As Japan's farmers age, drones help with heavy lifting

Rural communities in Japan are facing a labor shortage as farmers age and young people move to urban areas. The drones, which fly over fields quickly performing tasks strenuous to farmers, may be one part of how farms in the aging rural heartland can adapt.

Yuka Obayashi/Reuters
Nileworks Inc.'s drone sprays pesticide over rice plants while diagnosing the growth of individual rice stalks during a demonstration in Tome in the Miyagi prefecture of Japan, on Aug. 20, 2018.

The next generation farmhand in Japan's aging rural heartland may be a drone.

For several months, developers and farmers in northeast Japan have been testing a new drone that can hover above paddy fields and perform backbreaking tasks in a fraction of the time it takes for elderly farmers.

"This is unprecedented high technology," said Isamu Sakakibara, a 69-year-old rice farmer in the Tome area, a region that has supplied rice to Tokyo since the 17th century.

Developers of the new agricultural drone say it offers high-tech relief for rural communities facing a shortage of labor as young people leave for the cities.

"As we face a shortage of next-generation farmers, it's our mission to come up with new ideas to raise productivity and farmers' income through the introduction of cutting-edge technologies such as drones," said Mr. Sakakibara, who is also the head of JA Miyagi Tome, the local agricultural cooperative.

The drone can apply pesticides and fertilizer to a rice field in about 15 minutes – a job that takes more than an hour by hand and requires farmers to lug around heavy tanks.

The Nile-T18 was developed by drone start-up Nileworks Inc. and recently tested in collaboration with JA Miyagi Tome and trading house Sumitomo Corp.

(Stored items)

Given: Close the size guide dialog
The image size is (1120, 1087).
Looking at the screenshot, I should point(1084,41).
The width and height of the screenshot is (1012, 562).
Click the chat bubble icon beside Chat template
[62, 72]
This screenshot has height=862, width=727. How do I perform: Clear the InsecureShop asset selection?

= Task instructions =
Reproduce the passage of the article on drones in Japanese farming word for word, starting with "For several months, developers" and going on through "for the cities.".

= Written response =
For several months, developers and farmers in northeast Japan have been testing a new drone that can hover above paddy fields and perform backbreaking tasks in a fraction of the time it takes for elderly farmers.

"This is unprecedented high technology," said Isamu Sakakibara, a 69-year-old rice farmer in the Tome area, a region that has supplied rice to Tokyo since the 17th century.

Developers of the new agricultural drone say it offers high-tech relief for rural communities facing a shortage of labor as young people leave for the cities.